Hannah Montana: Live in London
- Associated album: Hannah Montana; Hannah Montana 2;
- Start date: March 28, 2007
- Duration: 30 minutes

Miley Cyrus concert chronology
- ; Hannah Montana: Live in London (2007); Best of Both Worlds Tour (2007–08);

= Hannah Montana: Live in London =

2007 concert by Miley Cyrus

Hannah Montana: Live in London was a concert held at the Koko Club on March 28, 2007 in London, England featuring Miley Cyrus as her fictional alter-ego, Hannah Montana. It was filmed for television broadcast and aired in numerous countries.

The concert was her first live performance as Hannah Montana in the United Kingdom. She performed songs from the Hannah Montana and Hannah Montana 2 albums and also answered some questions from fans in the audience. At the concert, Cyrus was introduced by Natasha Hamilton from girl pop group Atomic Kitten. Cyrus's sister Brandi Cyrus also participated.

Reviewing the concert live for The Independent on Sunday, Ian Irvine noted the enthusiasm of the pre-teen crowd of 500. Cyrus, he said, wore "vertiginous heels and skintight denim," looking "much more grown-up than she did in the first series." He called her "a precociously accomplished singer and dancer." She performed the first four songs twice for the benefit of the cameras, before finishing with "The Best of Both Worlds." Irvine wrote that at the end of the concert the venue was "filled with a snowstorm of confetti" as "pyrotechnic flashes burst on the stage."

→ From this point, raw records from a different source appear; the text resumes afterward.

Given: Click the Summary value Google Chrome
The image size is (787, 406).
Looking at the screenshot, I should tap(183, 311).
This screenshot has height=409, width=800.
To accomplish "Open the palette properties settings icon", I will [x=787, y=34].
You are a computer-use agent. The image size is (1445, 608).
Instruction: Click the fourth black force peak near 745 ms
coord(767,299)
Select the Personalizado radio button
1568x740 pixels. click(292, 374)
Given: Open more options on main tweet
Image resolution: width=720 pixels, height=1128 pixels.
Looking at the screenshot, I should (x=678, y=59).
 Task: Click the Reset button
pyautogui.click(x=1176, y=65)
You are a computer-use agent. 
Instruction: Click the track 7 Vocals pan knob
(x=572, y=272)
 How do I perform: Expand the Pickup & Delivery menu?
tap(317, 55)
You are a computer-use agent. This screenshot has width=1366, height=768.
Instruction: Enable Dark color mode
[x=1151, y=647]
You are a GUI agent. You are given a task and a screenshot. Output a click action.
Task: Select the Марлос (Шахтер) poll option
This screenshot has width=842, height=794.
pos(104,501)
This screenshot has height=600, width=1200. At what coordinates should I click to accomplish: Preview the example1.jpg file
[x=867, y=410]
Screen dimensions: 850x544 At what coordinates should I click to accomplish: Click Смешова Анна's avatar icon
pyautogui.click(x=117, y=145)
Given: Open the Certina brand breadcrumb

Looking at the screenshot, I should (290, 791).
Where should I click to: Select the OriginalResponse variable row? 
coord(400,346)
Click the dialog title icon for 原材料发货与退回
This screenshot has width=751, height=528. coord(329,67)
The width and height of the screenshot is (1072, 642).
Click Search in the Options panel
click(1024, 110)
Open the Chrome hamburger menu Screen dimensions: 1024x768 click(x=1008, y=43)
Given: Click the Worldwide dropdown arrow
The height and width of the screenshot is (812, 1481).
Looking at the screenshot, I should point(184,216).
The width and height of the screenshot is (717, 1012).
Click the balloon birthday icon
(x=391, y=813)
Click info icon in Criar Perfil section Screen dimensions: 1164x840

Attendees received a Disney gift bag, which Times writer Ed Potton wrote was greeted with the "biggest cheers."

The concert and television special were part of a strategy exploring synergies between the Disney Channel and Walt Disney Records. The concert was also part of a publicity blitz to boost viewership for the second season of Hannah Montana. When tickets for the concert were distributed to Disney Channel viewers in the United Kingdom through a telephone call in, the network received 70,000 phone calls. Five hundred winners received tickets.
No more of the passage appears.